• _Stated exercise_
Select every line in the rows below that contains the word "icon" and copy each of those lines in full.

• _Stored data_
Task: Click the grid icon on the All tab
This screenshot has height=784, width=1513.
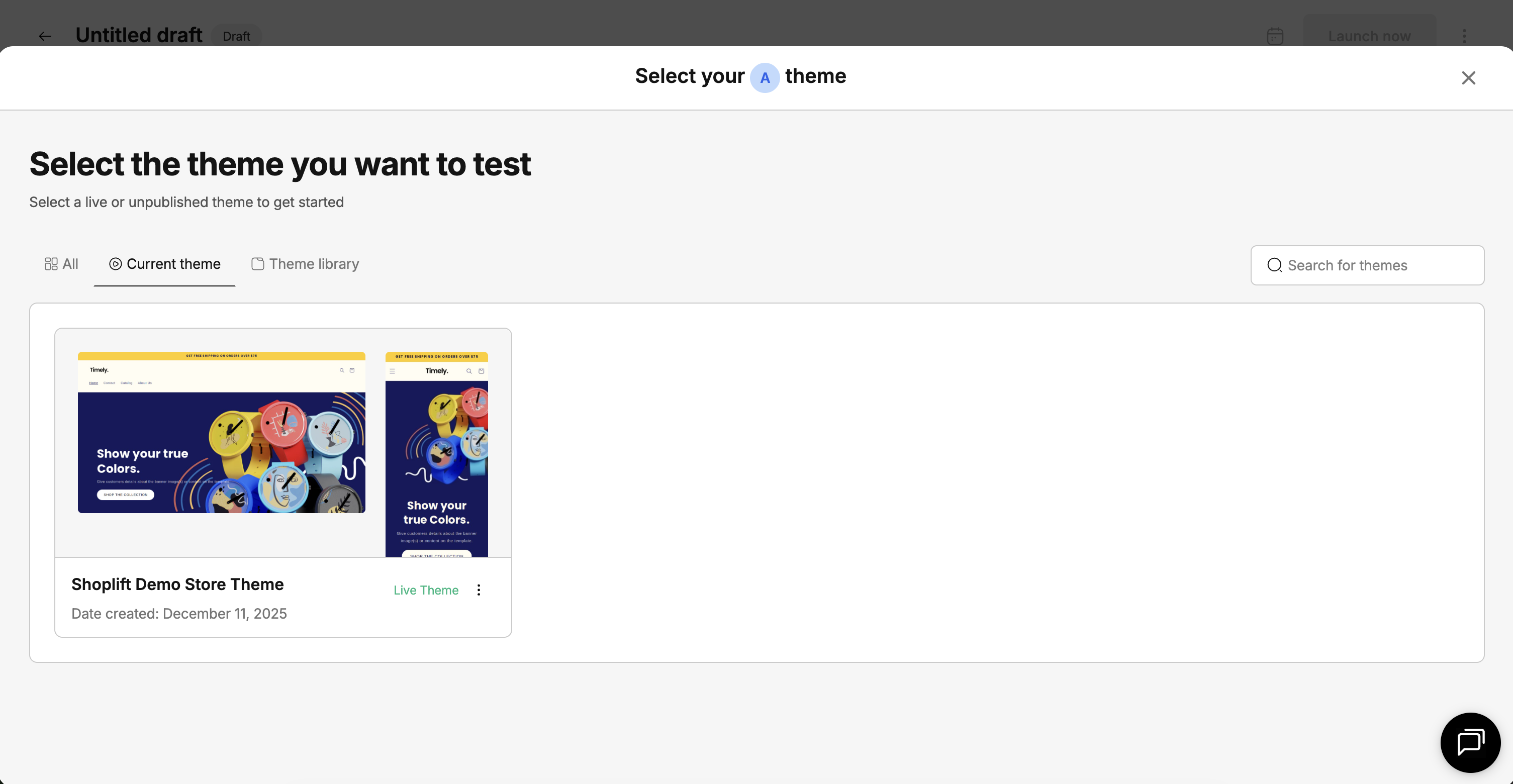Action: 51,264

---

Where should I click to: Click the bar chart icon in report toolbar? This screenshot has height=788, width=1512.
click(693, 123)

--

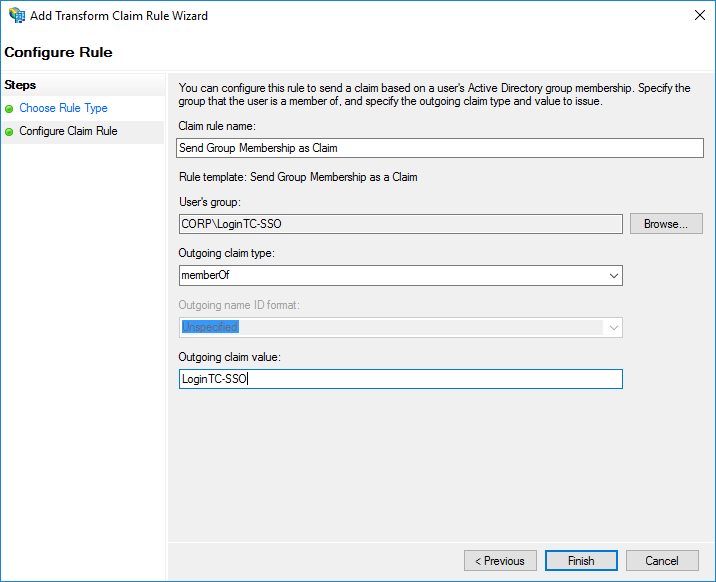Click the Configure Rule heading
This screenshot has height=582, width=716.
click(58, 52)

• _Answer_
Task: Click the grid icon on the All tab
Where should I click to: Click the bar chart icon in report toolbar? This screenshot has height=788, width=1512.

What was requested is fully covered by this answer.